Pilot zdołał się katapultować. Został przewieziony do szpitala w Saragossie z obrażeniami ciała i nóg. Armia Powietrzno-Kosmiczna poinformowała, że jego życiu nie zagraża niebezpieczeństwo.
"Pilot rozbitego F-18 jest już w szpitalu, a jego życiu nie zagraża niebezpieczeństwo" - czytamy w komunikacie opublikowanym na Twitterze.
Dalsza część artykułu pod materiałem wideo
"Jakiś problem". Hiszpański F-18 rozbił się w Saragossie
Według Guardia Civil myśliwiec, który wykonywał loty pokazowe, doznał "jakiegoś problemu" i rozbił się po tym, jak pilotowi udało się bezpiecznie katapultować z maszyny.
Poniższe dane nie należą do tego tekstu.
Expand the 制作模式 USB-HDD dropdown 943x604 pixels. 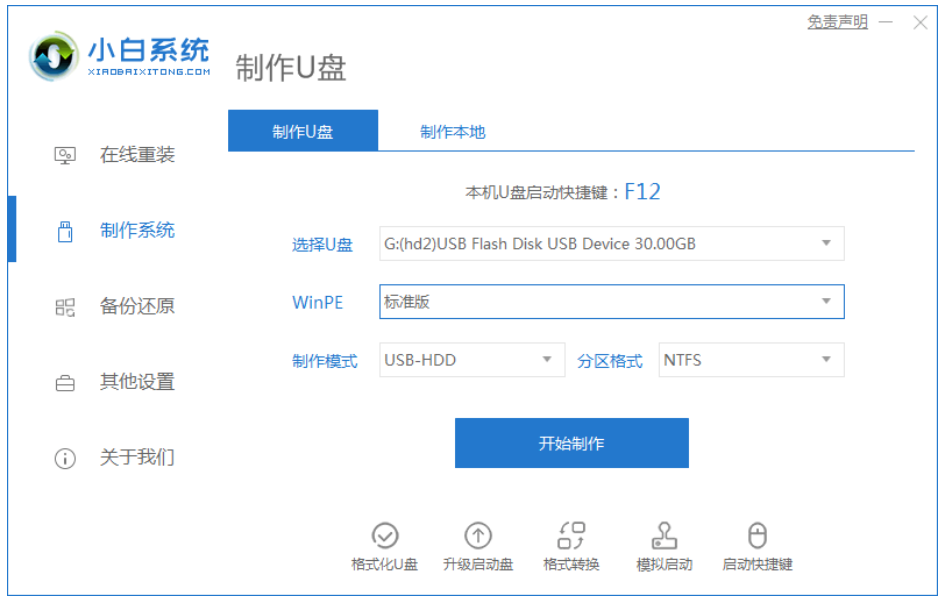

Incydent miał miejsce około godziny 12.10. Maszyna rozbiła się wewnątrz bazy lotniczej, nie powodując tym samym żadnych szkód wśród zabudowań cywilnych.
Nie jest to pierwszy wypadek z udziałem F-18 hiszpańskich sił powietrznych, jak donosi hiszpański dziennik "El Pais". Pierwszy incydent z udziałem tych samolotów miał miejsce w 1988 roku również w Saragossie. Wypadek miał miejsce dwa lata po ich wejściu do służby.
"W 2000 roku dwa F-18 stacjonujące w Saragossie rozbiły się w czasie lotu" - czytamy w hiszpańskiej gazecie.
Tragicznie zakończył się też wypadek, który miał miejsce pod Madrytem w 2017 roku. Stacjonujący w Torrejón de Ardoz rozbił się podczas startu. W katastrofie zginął pilot maszyny.